À quoi sert le pâturage ?

Le pâturage a déjà une utilité alimentaire : grâce à l’herbe fraîche, « il permet d’aller chercher une nourriture équilibrée pour la vache. C’est la façon la plus économe possible de la nourrir », explique à DecodAgri David Falaise du réseau Civam*. Le pâturage* sert également au bien-être des vaches puisqu’elles ont plus d’espace. Il joue aussi un rôle économique pour l’éleveur : « la vache remplace le tracteur : elle récolte la culture directement et elle épand les bouses », souligne David Falaise.

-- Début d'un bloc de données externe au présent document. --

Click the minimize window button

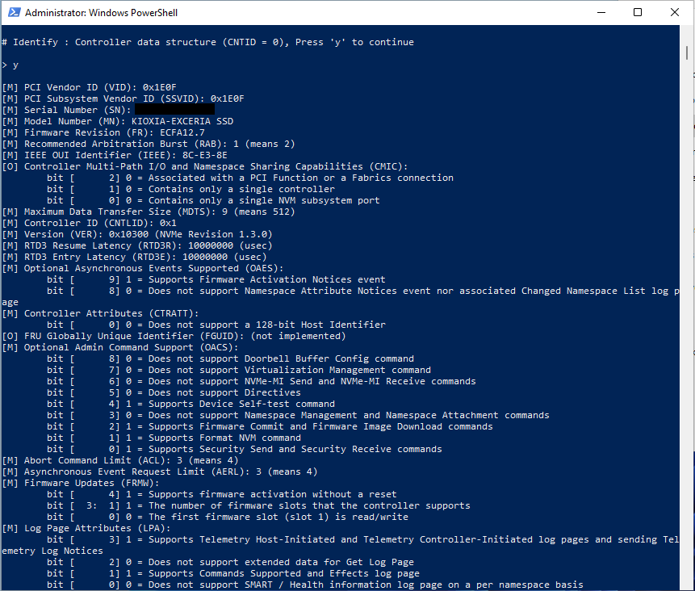(601, 12)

Il existe deux formes de pâtures* : d’un côté les prairies dites permanentes, c’est-à-dire, celles sur lesquelles il n’y a jamais de cultures, et les prairies dites temporaires. Sur ces dernières, les éleveurs sèment et donc « choisissent » les mélanges de graminées* et de légumineuses* qui constitueront l’herbe disponible.

Pour les fermes laitières, elles disposent en moyenne de 37 hectares de surfaces toujours en herbe ou prairies permanentes, auxquels s’ajoutent 19 hectares de prairies temporaires, selon l’étude du Cniel. Les vaches se déplacent sur plusieurs grandes zones définies du pâturage* afin de permettre la repousse de l’herbe entre deux passages. Ce pâturage tournant permet de faire durer le pâturage plusieurs mois, en fonction de la taille du pâturage* disponible.

Des variations fortes entre exploitations

Malgré tout, si la majorité des vaches sont au pâturage*, de nombreuses disparités de temps et d’espaces pâturés subsistent. Cela dépend en premier lieu de la stratégie des éleveurs : baser l’alimentation sur l’herbe pâturée ou sur le maïs. Ensuite, la disponibilité de l’herbe pâturée dépend des conditions pédoclimatiques : dans certaines régions, les vaches peuvent sortir dès la fin de l’hiver, ou début de printemps, au mois de février-mars, en fonction des conditions climatiques.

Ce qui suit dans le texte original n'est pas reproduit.